1B - Adrian Gonzalez
This is bordering on criminal. Probably the biggest mistake of the National League Gold Glove award was not handing this one to Albert Pujols, but making this worse, and nearly discrediting the worth of the Gold Gloves altogether, was giving this to Adrian Gonzalez.
By all rights, Gonzalez should win this award. He is probably the most athletic first baseman in the National League. If not the most, then second behind Derrek Lee. The Fielding Bible doesn't rank Gonzalez in the top four, while The Hardball Times ranks Gonzalez as the 10th-best fielding first baseman. This was clearly all about fielding percentage, where Gonzalez ranks as the best National League first baseman (tied).
2B - Brandon Phillips
While the voters got this one wrong, it isn't as bad as the Gonzalez vote. Phillips, while a fairly strong fielder, is still a little bit worse then Chase Utley. But Phillips, like Derek Jeter, finds his way onto highlight reels all of the time and is a flashy fielder.
3B - David Wright
I can understand giving this award to Wright. Ryan Zimmerman missing nearly half the season certainly put him at a disadvantage. Wright makes more flashy plays and is on a team that more people pay attention to. If I was picking the best defensive third baseman in the National League, either one would suffice.
I wonder how much of Wright winning this award is based on his reputation?
SS - Jimmy Rollins
The voters got this one correct. Good on them. The issue, however, is that the voters are probably going to keep giving this award to Rollins based on reputation.

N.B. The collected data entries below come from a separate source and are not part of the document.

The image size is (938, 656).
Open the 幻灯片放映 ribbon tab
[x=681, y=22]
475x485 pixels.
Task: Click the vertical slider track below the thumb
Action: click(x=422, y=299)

Here is where the Gold Glove Award has another major flaw. Voters are told to group outfielders in a single cluster. This is clearly flawed, as an outfield with the three best center fielders would not obviously be superior then an outfield with the three best fielders at their respective positions. It is what it is, but that doesn't mean I have to like it.

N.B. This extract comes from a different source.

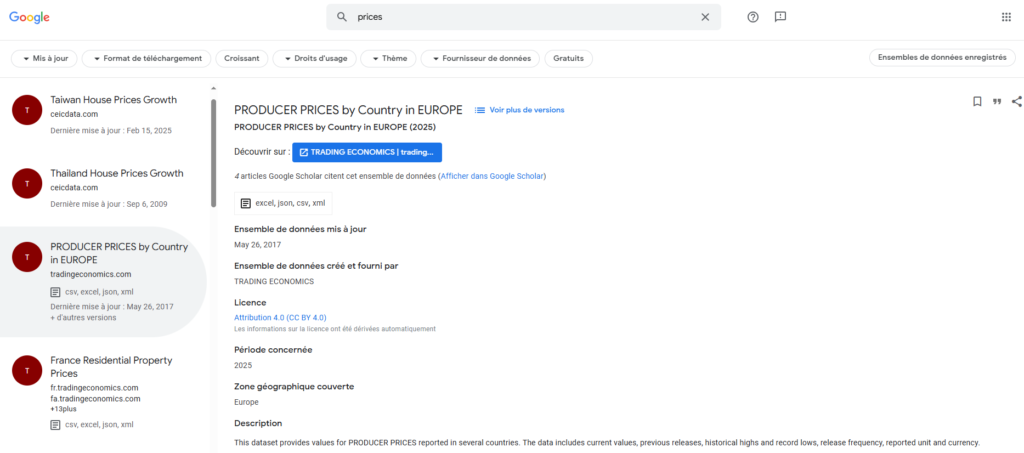1024x453 pixels.
Task: Select France Residential Property Prices result
Action: (x=104, y=392)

ESPNnews aligned the outfield winners as I will list.
RF - Shane Victorino
Victorino had a phenomenal season in center this year. It was specifically phenomenal considering it was his first shot at the position. Even if we simply list the three best outfielders, there is no way to rate him ahead of Chris Young. Unless, of course, we are considering a players contributions with their bat.
CF - Carlos Beltran
Similar to Phillips and Wright, I am fine with giving this award to Beltran. I do not believe he is the best candidate, but he's one of the top two or three, so it's close. Playing in a big market on a big stage, he is clearly going to be seen more frequently. He is also a veteran with a reputation as an excellent fielder. Having a great bat doesn't hurt in the voters eyes.
LF - Nate McLouth
Joe Sheehan believes this was more of an honorary award, one given to McLouth to reward him for having such an underrated season and making significant strides as a player. He deserves this award almost as much as Adrian Gonzalez deserves his. To again ignore Young is insulting.
P - Greg Maddux
The crime here is that this is still being called the National Leagues Gold Glove for a Pitcher. Why not just name it after Maddux?

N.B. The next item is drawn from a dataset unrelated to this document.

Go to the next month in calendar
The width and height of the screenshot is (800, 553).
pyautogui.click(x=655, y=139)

As I mentioned, this is an award based on looks. While Maddux fields his position as well as anyone else, he also has the most opportunities to show off his glove to voters. No one is going to argue with this selection.
With only two glaring errors and borderline mistakes, the voters did not entirely ruin the credibility of the Gold Glove Award-although they did come close.
The American League Gold Gloves will be announced tomorrow at 3 PM EST.